Every full-stack developer has encountered the infamous console error: *"Access to XMLHttpRequest at 'api.domain.com' from origin 'domain.com' has been blocked by CORS policy."*
While it is tempting to bypass this check with wildcard stars or local extensions during development, doing so in production introduces massive security vulnerabilities. In this guide, we break down what CORS is, how preflight requests work under the hood, and how to safely resolve headers.
What is CORS?
Cross-Origin Resource Sharing (CORS) is a browser-security mechanism. By default, browsers enforce the Same-Origin Policy (SOP).
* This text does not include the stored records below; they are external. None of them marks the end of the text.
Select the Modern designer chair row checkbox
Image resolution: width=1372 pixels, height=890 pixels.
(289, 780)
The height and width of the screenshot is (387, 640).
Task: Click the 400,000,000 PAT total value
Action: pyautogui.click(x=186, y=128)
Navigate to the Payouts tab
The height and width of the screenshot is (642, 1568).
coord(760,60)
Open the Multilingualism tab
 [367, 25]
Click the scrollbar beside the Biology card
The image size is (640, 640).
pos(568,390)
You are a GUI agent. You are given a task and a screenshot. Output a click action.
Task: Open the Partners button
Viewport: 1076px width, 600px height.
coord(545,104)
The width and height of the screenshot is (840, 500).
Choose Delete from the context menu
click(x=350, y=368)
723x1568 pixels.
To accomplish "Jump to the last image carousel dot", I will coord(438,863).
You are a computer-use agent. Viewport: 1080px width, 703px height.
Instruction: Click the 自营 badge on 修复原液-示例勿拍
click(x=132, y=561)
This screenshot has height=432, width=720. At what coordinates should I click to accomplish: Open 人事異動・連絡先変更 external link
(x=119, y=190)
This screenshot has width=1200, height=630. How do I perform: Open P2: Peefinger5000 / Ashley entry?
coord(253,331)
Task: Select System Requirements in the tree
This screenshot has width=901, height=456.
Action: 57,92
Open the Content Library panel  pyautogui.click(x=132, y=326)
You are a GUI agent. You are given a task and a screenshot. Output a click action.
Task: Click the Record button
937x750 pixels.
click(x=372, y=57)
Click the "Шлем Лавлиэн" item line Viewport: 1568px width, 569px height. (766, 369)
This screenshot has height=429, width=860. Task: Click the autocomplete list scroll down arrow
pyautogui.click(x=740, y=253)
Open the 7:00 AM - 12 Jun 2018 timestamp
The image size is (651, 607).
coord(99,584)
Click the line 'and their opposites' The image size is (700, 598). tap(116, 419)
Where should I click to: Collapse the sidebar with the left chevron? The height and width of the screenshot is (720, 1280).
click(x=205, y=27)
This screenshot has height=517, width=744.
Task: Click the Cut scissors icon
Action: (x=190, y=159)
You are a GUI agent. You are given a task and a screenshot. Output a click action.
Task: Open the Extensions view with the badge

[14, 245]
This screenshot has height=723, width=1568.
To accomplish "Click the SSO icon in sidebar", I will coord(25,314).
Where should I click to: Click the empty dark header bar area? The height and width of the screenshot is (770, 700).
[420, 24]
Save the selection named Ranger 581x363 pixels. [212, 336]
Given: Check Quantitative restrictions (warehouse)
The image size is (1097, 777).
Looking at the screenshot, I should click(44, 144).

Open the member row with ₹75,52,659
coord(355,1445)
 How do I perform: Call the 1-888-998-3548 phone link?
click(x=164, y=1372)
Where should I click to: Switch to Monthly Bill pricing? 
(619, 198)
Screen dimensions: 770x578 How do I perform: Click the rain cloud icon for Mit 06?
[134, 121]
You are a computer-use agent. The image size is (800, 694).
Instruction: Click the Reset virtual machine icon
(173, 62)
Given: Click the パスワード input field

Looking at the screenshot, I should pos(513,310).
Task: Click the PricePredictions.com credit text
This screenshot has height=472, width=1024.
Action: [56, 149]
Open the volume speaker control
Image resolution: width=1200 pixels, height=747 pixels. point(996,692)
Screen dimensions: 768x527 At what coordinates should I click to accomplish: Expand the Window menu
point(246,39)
This policy prevents a script running on one website (e.g., evil-site.com) from making requests to another domain (e.g., your-bank.com) to steal user credentials or submit malicious transactions.
CORS acts as a controlled exception to this rule. It allows a backend server to declare: *"I explicitly trust requests originating from domain.com, so allow the browser to share the response."*
How Preflight Requests Work
For requests that alter server state (like POST, PUT, DELETE or requests featuring custom headers), the browser automatically sends a lightweight preliminary check called a Preflight Request using the OPTIONS method:
# Browser Preflight Check
OPTIONS /api/v1/resource HTTP/1.1
Host: api.domain.com
Origin: https://domain.com
Access-Control-Request-Method: POST
Access-Control-Request-Headers: Content-Type, AuthorizationThe server must reply with the matching access control permissions:
# Server Response
HTTP/1.1 200 OK
Access-Control-Allow-Origin: https://domain.com
Access-Control-Allow-Methods: POST, OPTIONS
Access-Control-Allow-Headers: Content-Type, Authorization
Access-Control-Max-Age: 86400 # Cache this check for 24 hoursIf the preflight check succeeds, the browser immediately follows up with the actual POST request payload.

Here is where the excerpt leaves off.